» WHAT IS NEEDED
Rewrite every line of the items below as a numbered list, leaving out the blank lines.
········
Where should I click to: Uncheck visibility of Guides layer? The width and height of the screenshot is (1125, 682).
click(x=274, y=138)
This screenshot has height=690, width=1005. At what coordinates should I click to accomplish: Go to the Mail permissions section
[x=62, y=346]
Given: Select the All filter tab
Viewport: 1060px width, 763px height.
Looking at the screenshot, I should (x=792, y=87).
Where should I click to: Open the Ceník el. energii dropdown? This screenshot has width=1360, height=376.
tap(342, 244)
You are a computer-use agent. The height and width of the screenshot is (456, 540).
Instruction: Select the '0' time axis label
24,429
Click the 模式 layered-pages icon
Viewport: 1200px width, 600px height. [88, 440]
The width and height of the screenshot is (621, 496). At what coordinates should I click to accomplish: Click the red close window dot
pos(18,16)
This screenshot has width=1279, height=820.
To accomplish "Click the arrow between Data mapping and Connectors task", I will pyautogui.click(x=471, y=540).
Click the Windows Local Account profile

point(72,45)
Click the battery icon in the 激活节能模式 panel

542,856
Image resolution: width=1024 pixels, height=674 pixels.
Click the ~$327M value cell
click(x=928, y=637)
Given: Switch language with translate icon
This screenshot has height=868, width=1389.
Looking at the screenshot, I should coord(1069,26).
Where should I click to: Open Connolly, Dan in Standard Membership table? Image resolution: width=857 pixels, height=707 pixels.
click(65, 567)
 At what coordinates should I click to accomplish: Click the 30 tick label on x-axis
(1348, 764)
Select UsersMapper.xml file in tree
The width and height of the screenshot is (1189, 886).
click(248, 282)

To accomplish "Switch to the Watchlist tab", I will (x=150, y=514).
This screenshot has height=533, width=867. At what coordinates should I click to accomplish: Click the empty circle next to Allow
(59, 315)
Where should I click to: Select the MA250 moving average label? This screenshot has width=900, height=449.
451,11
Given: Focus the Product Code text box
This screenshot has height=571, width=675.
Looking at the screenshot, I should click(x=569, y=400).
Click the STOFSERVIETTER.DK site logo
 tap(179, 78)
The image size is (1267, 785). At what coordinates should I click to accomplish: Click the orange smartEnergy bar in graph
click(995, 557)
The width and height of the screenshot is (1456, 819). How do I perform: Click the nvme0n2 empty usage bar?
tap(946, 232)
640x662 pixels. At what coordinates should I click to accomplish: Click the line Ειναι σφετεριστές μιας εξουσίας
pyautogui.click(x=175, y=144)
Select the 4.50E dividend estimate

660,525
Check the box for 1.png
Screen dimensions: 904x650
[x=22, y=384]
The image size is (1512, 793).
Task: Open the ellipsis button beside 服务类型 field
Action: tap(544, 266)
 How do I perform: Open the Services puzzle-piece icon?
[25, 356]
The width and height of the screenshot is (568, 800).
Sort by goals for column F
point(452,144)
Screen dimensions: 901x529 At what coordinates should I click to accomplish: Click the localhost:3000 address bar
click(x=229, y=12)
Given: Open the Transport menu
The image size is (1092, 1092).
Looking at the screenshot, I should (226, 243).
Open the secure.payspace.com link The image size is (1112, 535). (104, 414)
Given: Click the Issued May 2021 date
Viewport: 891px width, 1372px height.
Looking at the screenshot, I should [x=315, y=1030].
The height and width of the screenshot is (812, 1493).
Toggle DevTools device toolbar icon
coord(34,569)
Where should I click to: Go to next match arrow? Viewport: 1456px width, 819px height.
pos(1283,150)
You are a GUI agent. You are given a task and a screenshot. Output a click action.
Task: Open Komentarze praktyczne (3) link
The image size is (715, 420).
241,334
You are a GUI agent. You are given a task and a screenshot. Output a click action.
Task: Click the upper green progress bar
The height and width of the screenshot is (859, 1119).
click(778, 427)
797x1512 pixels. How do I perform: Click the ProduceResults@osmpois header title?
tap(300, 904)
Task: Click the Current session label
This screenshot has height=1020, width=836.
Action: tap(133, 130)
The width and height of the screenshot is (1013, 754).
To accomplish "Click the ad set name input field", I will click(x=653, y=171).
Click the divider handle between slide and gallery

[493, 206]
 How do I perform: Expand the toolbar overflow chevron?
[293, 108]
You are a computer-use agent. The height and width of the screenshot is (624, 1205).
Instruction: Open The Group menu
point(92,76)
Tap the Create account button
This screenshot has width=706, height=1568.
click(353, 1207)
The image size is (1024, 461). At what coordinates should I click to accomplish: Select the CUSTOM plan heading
········
» EXERCISE ANSWER
1. Where should I click to: Uncheck visibility of Guides layer? The width and height of the screenshot is (1125, 682).
2. click(x=274, y=138)
3. This screenshot has height=690, width=1005. At what coordinates should I click to accomplish: Go to the Mail permissions section
4. [x=62, y=346]
5. Given: Select the All filter tab
6. Viewport: 1060px width, 763px height.
7. Looking at the screenshot, I should (x=792, y=87).
8. Where should I click to: Open the Ceník el. energii dropdown? This screenshot has width=1360, height=376.
9. tap(342, 244)
10. You are a computer-use agent. The height and width of the screenshot is (456, 540).
11. Instruction: Select the '0' time axis label
12. 24,429
13. Click the 模式 layered-pages icon
14. Viewport: 1200px width, 600px height. [88, 440]
15. The width and height of the screenshot is (621, 496). At what coordinates should I click to accomplish: Click the red close window dot
16. pos(18,16)
17. This screenshot has width=1279, height=820.
18. To accomplish "Click the arrow between Data mapping and Connectors task", I will pyautogui.click(x=471, y=540).
19. Click the Windows Local Account profile
20. point(72,45)
21. Click the battery icon in the 激活节能模式 panel
22. 542,856
23. Image resolution: width=1024 pixels, height=674 pixels.
24. Click the ~$327M value cell
25. click(x=928, y=637)
26. Given: Switch language with translate icon
27. This screenshot has height=868, width=1389.
28. Looking at the screenshot, I should coord(1069,26).
29. Where should I click to: Open Connolly, Dan in Standard Membership table? Image resolution: width=857 pixels, height=707 pixels.
30. click(65, 567)
31.  At what coordinates should I click to accomplish: Click the 30 tick label on x-axis
32. (1348, 764)
33. Select UsersMapper.xml file in tree
34. The width and height of the screenshot is (1189, 886).
35. click(248, 282)
36. To accomplish "Switch to the Watchlist tab", I will (x=150, y=514).
37. This screenshot has height=533, width=867. At what coordinates should I click to accomplish: Click the empty circle next to Allow
38. (59, 315)
39. Where should I click to: Select the MA250 moving average label? This screenshot has width=900, height=449.
40. 451,11
41. Given: Focus the Product Code text box
42. This screenshot has height=571, width=675.
43. Looking at the screenshot, I should click(x=569, y=400).
44. Click the STOFSERVIETTER.DK site logo
45.  tap(179, 78)
46. The image size is (1267, 785). At what coordinates should I click to accomplish: Click the orange smartEnergy bar in graph
47. click(995, 557)
48. The width and height of the screenshot is (1456, 819). How do I perform: Click the nvme0n2 empty usage bar?
49. tap(946, 232)
50. 640x662 pixels. At what coordinates should I click to accomplish: Click the line Ειναι σφετεριστές μιας εξουσίας
51. pyautogui.click(x=175, y=144)
52. Select the 4.50E dividend estimate
53. 660,525
54. Check the box for 1.png
55. Screen dimensions: 904x650
56. [x=22, y=384]
57. The image size is (1512, 793).
58. Task: Open the ellipsis button beside 服务类型 field
59. Action: tap(544, 266)
60.  How do I perform: Open the Services puzzle-piece icon?
61. [25, 356]
62. The width and height of the screenshot is (568, 800).
63. Sort by goals for column F
64. point(452,144)
65. Screen dimensions: 901x529 At what coordinates should I click to accomplish: Click the localhost:3000 address bar
66. click(x=229, y=12)
67. Given: Open the Transport menu
68. The image size is (1092, 1092).
69. Looking at the screenshot, I should (226, 243).
70. Open the secure.payspace.com link The image size is (1112, 535). (104, 414)
71. Given: Click the Issued May 2021 date
72. Viewport: 891px width, 1372px height.
73. Looking at the screenshot, I should [x=315, y=1030].
74. The height and width of the screenshot is (812, 1493).
75. Toggle DevTools device toolbar icon
76. coord(34,569)
77. Where should I click to: Go to next match arrow? Viewport: 1456px width, 819px height.
78. pos(1283,150)
79. You are a GUI agent. You are given a task and a screenshot. Output a click action.
80. Task: Open Komentarze praktyczne (3) link
81. The image size is (715, 420).
82. 241,334
83. You are a GUI agent. You are given a task and a screenshot. Output a click action.
84. Task: Click the upper green progress bar
85. The height and width of the screenshot is (859, 1119).
86. click(778, 427)
87. 797x1512 pixels. How do I perform: Click the ProduceResults@osmpois header title?
88. tap(300, 904)
89. Task: Click the Current session label
90. This screenshot has height=1020, width=836.
91. Action: tap(133, 130)
92. The width and height of the screenshot is (1013, 754).
93. To accomplish "Click the ad set name input field", I will click(x=653, y=171).
94. Click the divider handle between slide and gallery
95. [493, 206]
96.  How do I perform: Expand the toolbar overflow chevron?
97. [293, 108]
98. You are a computer-use agent. The height and width of the screenshot is (624, 1205).
99. Instruction: Open The Group menu
100. point(92,76)
101. Tap the Create account button
102. This screenshot has width=706, height=1568.
103. click(353, 1207)
104. The image size is (1024, 461). At what coordinates should I click to accomplish: Select the CUSTOM plan heading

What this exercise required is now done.